Suppose a child is sitting 5 feet from the fulcrum. Where does a 175 pound adult need to sit for the seesaw to be balance?

It's a levers problem.

So You need to know following.

Weight1 *Distance1(from fulcrum)=W2 *D2

What is child's weight? If 70 lb,
70 *5 =175 * X

So X=2
Adult need to sit 2 feet from the fulcrum.

To determine where the 175-pound adult needs to sit for the seesaw to be balanced, we can use the principle of moments or torque. Torque is the rotational force created by the weight acting at a distance from the fulcrum.

Let's assume that the fulcrum is in the middle of the seesaw, so each side is of equal length. Since the child is sitting 5 feet from the fulcrum, the weight of the child (let's say it's 0 pounds for now) can be represented as follows:

Torque of the child = Distance(child) × Weight(child) = 5 feet × 0 pounds = 0 lb·ft

Now, we need to find the position where the 175-pound adult should sit.
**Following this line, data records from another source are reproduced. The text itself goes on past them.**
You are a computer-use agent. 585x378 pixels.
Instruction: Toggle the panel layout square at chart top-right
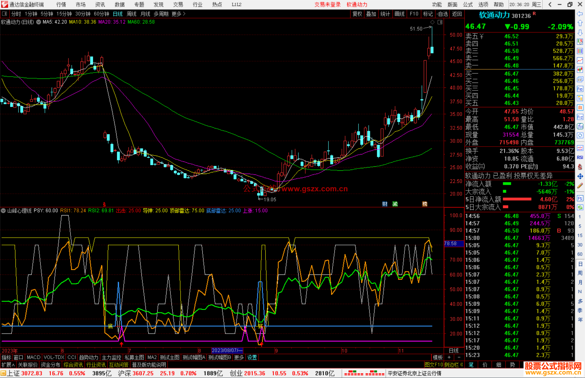coord(440,22)
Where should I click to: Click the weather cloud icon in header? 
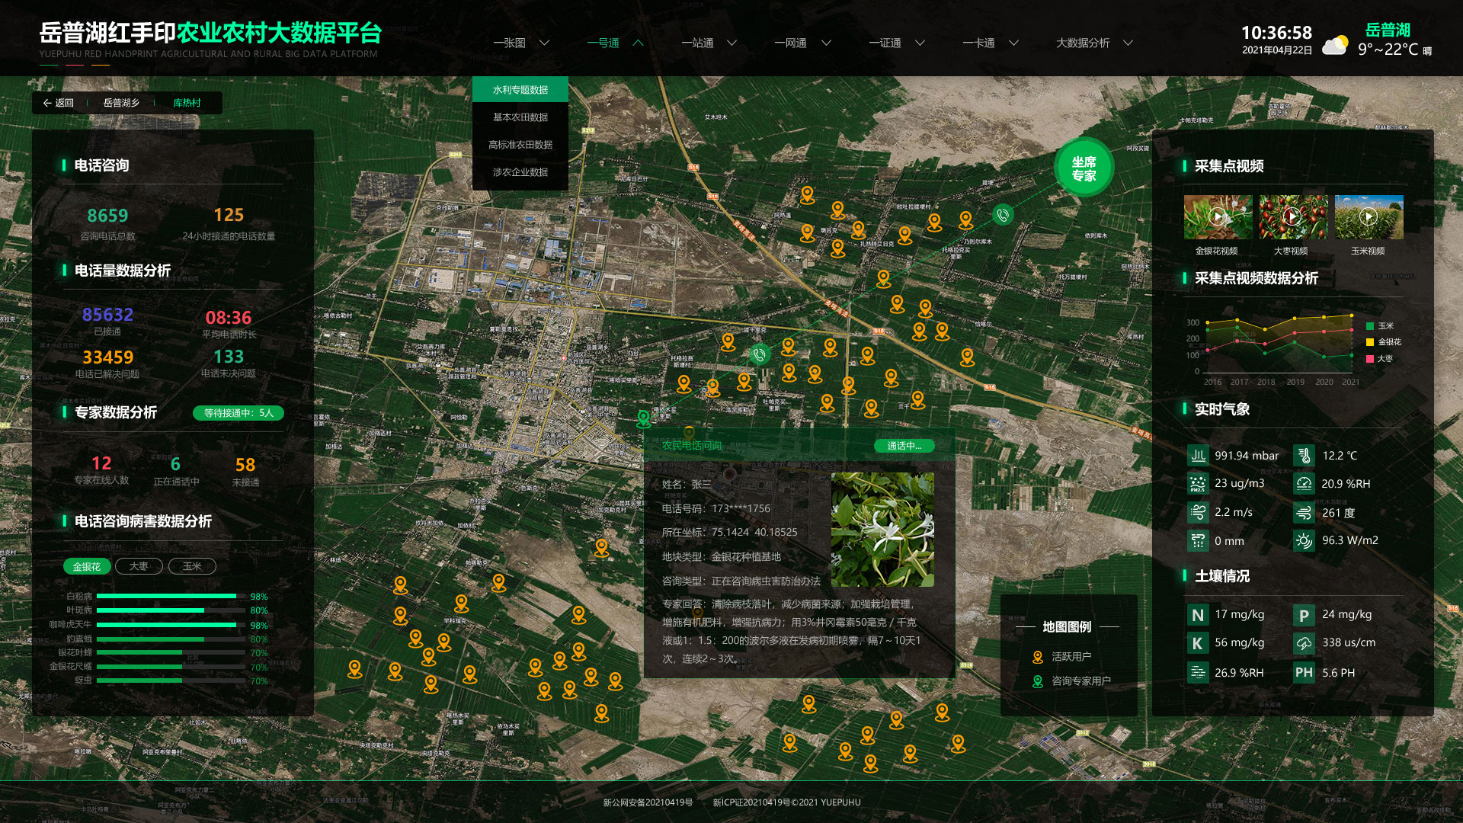point(1334,45)
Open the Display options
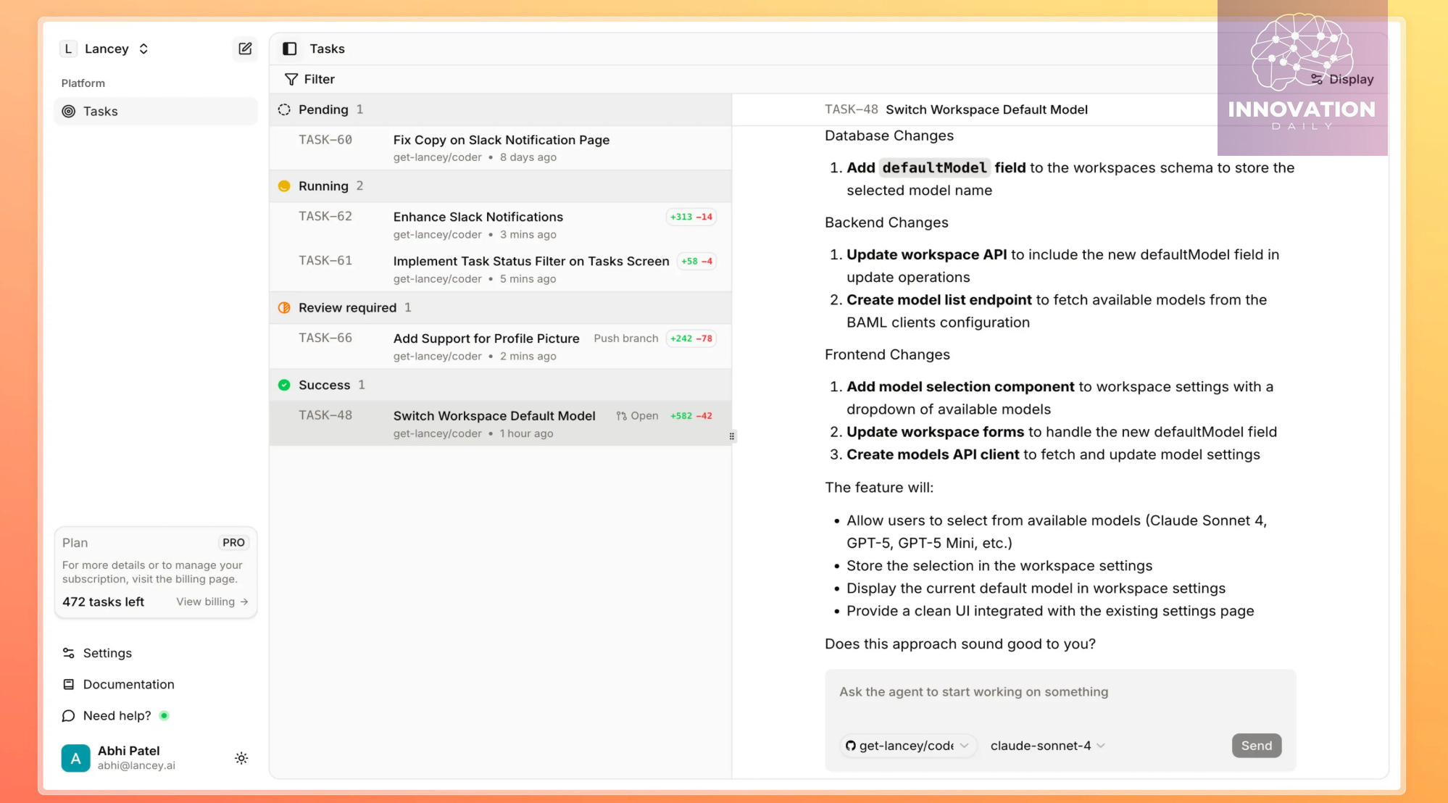This screenshot has width=1448, height=803. pyautogui.click(x=1342, y=79)
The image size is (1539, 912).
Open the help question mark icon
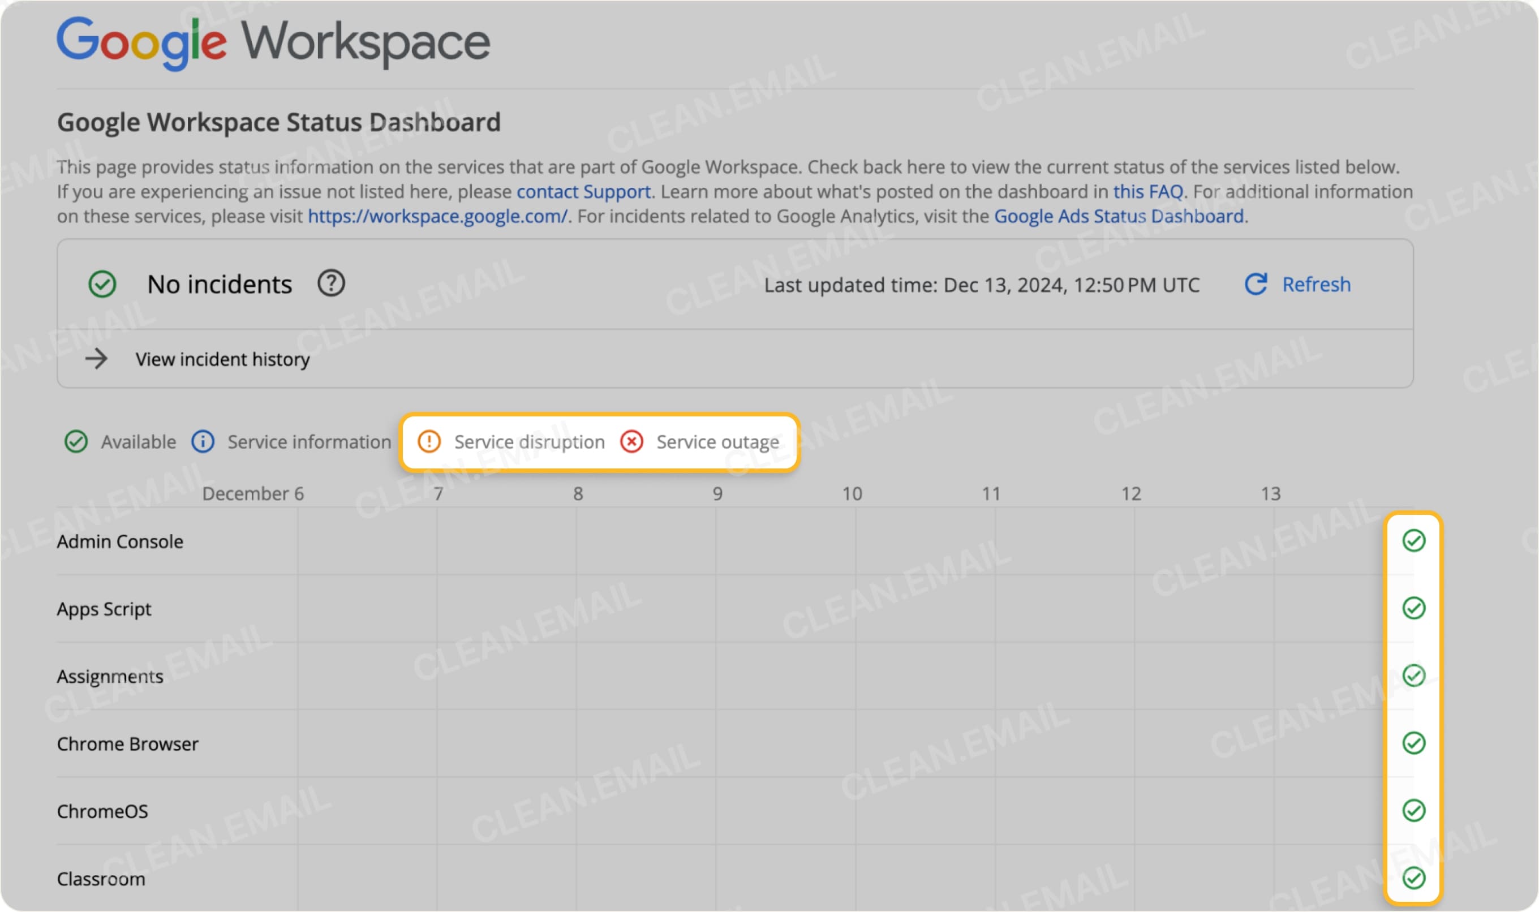pos(331,283)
Let's call it x feet. The torque created by the adult can be calculated in a similar way:

Torque of the adult = Distance(adult) × Weight(adult) = x feet × 175 pounds

To achieve balance, the torque created by the adult must be equal to the torque created by the child. So we have the equation:

Torque of the adult = Torque of the child
x feet × 175 pounds = 5 feet × 0 pounds
175x = 0

As we can see from the equation, there is no solution that satisfies the condition. Unlike a static balance, where weights can be balanced by positioning them equally on both sides of a fulcrum, a seesaw operates on the principle of torque. In this case, it is not possible to achieve a balanced position with a child and an adult of significantly different weights.

In summary, there is no specific location where the 175-pound adult can sit to balance the seesaw with a child sitting 5 feet from the fulcrum.